(Problem statement):
Repeat exactly the lines from the first line of the records through the line containing "Click the add", and nothing more.

(Collected data entries):
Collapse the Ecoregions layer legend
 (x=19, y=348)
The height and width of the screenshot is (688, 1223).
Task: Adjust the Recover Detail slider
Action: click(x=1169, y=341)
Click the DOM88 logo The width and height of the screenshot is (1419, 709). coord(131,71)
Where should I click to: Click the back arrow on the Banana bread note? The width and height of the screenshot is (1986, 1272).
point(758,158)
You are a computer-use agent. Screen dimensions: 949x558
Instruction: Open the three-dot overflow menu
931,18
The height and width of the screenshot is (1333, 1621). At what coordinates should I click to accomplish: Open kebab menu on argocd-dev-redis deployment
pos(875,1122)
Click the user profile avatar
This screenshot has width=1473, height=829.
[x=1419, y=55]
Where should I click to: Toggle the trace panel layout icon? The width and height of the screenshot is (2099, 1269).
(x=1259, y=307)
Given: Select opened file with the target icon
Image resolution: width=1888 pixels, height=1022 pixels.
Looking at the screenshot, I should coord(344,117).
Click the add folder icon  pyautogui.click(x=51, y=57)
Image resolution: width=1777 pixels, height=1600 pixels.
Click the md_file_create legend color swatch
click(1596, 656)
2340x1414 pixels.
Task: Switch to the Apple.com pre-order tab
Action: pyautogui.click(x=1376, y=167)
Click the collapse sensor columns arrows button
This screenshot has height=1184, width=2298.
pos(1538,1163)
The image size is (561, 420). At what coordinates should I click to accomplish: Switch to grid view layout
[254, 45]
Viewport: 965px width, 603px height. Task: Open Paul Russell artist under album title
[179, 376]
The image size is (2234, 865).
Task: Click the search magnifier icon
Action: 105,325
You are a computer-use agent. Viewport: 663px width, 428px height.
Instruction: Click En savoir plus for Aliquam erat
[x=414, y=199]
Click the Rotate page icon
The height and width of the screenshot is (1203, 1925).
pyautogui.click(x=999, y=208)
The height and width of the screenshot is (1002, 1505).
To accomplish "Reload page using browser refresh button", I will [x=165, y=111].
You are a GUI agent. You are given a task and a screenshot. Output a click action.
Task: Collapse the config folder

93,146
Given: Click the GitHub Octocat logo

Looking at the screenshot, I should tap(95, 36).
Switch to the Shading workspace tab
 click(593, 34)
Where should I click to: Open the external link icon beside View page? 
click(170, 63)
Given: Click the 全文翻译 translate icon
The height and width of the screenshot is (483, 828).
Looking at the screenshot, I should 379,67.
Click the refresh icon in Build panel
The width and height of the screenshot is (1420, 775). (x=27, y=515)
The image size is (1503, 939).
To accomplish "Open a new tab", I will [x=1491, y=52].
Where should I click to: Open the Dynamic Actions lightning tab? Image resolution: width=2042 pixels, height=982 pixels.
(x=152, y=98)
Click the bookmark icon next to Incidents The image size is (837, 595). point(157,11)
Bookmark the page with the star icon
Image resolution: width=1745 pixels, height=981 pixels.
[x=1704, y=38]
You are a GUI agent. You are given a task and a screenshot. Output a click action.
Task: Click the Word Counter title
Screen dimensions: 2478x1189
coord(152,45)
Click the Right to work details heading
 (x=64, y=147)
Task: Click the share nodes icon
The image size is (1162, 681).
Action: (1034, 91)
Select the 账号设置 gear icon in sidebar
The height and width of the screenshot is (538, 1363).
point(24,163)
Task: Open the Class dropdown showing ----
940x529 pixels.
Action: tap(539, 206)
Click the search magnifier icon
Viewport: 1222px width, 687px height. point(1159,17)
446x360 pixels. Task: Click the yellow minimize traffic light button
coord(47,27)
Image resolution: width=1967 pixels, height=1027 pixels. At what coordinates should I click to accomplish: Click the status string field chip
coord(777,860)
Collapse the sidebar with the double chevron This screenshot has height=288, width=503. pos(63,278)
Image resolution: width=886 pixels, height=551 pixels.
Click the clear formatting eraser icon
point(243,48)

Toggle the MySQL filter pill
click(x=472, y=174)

(Answer to this task):
Collapse the Ecoregions layer legend
 (x=19, y=348)
The height and width of the screenshot is (688, 1223).
Task: Adjust the Recover Detail slider
Action: click(x=1169, y=341)
Click the DOM88 logo The width and height of the screenshot is (1419, 709). coord(131,71)
Where should I click to: Click the back arrow on the Banana bread note? The width and height of the screenshot is (1986, 1272).
point(758,158)
You are a computer-use agent. Screen dimensions: 949x558
Instruction: Open the three-dot overflow menu
931,18
The height and width of the screenshot is (1333, 1621). At what coordinates should I click to accomplish: Open kebab menu on argocd-dev-redis deployment
pos(875,1122)
Click the user profile avatar
This screenshot has width=1473, height=829.
[x=1419, y=55]
Where should I click to: Toggle the trace panel layout icon? The width and height of the screenshot is (2099, 1269).
(x=1259, y=307)
Given: Select opened file with the target icon
Image resolution: width=1888 pixels, height=1022 pixels.
Looking at the screenshot, I should coord(344,117).
Click the add folder icon  pyautogui.click(x=51, y=57)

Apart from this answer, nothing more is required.